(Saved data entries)
•••••
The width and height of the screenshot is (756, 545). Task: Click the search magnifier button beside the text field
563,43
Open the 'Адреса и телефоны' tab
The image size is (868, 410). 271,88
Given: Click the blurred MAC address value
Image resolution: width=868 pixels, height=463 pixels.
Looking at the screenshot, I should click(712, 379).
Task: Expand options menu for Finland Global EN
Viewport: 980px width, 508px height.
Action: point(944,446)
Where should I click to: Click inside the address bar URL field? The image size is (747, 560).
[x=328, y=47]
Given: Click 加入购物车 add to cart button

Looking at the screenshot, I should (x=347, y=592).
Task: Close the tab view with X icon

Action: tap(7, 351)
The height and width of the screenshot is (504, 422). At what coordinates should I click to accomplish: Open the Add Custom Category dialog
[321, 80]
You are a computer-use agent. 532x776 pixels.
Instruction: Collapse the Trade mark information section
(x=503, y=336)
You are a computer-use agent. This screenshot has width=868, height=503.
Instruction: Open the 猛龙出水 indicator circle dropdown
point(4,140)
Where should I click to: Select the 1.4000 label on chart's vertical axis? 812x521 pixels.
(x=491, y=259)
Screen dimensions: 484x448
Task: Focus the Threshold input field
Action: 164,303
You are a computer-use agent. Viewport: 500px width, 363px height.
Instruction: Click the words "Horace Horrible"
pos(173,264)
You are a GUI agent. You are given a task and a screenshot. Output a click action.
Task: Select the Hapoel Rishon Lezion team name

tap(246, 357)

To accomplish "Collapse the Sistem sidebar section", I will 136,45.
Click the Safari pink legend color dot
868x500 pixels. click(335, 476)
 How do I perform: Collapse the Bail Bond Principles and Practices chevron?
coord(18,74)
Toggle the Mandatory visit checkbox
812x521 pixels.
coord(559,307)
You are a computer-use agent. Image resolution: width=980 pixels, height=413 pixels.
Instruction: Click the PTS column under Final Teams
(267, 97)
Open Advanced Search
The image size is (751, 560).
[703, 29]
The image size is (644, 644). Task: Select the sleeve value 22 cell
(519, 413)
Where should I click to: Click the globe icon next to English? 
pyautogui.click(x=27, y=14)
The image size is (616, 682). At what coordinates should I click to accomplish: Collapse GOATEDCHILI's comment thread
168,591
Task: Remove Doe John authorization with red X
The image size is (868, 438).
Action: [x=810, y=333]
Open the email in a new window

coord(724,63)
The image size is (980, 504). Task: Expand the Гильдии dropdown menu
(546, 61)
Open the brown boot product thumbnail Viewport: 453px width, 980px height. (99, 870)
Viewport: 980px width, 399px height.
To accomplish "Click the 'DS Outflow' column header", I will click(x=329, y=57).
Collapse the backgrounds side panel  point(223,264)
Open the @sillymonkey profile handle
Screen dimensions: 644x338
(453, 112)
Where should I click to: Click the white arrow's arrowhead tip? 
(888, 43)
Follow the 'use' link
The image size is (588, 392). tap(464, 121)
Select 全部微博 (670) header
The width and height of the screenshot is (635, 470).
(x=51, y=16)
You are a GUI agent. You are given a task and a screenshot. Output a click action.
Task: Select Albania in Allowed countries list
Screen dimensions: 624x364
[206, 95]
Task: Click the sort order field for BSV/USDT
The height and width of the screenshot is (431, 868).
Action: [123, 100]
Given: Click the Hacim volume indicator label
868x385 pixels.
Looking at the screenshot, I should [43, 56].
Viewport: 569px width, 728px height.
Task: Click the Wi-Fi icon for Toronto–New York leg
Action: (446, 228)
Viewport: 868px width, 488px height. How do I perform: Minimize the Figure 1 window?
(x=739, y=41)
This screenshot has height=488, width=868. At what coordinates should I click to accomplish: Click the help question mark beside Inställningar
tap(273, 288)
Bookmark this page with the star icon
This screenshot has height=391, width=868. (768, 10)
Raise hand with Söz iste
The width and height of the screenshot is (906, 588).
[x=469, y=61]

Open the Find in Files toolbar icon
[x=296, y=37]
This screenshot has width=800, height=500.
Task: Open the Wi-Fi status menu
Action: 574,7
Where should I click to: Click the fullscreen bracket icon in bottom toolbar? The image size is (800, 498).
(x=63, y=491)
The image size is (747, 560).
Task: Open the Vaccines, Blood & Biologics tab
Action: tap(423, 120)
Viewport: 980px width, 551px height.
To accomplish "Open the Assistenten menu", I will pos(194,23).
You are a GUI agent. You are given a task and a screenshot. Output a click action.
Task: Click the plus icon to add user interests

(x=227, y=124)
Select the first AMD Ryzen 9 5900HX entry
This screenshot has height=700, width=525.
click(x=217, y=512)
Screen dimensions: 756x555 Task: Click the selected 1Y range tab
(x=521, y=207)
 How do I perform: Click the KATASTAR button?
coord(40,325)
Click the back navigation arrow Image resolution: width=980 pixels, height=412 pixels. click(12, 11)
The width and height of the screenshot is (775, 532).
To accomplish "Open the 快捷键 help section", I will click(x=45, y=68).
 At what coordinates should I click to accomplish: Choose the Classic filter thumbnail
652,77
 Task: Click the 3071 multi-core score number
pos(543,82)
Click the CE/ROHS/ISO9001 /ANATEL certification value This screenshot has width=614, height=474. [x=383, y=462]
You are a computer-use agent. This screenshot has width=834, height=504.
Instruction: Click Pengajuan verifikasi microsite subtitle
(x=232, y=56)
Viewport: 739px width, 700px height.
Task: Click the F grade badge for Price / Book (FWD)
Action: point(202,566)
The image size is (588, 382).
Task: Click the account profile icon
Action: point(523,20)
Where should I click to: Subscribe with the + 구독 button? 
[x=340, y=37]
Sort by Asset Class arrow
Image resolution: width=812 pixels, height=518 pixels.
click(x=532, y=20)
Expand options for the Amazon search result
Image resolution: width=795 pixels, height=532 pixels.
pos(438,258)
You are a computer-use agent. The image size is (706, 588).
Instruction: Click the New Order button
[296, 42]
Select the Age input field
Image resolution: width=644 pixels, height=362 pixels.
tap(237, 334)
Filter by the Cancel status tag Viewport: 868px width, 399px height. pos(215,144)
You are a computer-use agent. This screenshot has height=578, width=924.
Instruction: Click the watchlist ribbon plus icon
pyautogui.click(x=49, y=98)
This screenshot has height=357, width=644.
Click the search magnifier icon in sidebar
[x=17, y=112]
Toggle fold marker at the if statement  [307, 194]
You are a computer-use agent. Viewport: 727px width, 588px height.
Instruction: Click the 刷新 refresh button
•••••
If a line in the records has the word "header", copy that line.

■ TASK RESULT:
To accomplish "Click the 'DS Outflow' column header", I will click(x=329, y=57).
Select 全部微博 (670) header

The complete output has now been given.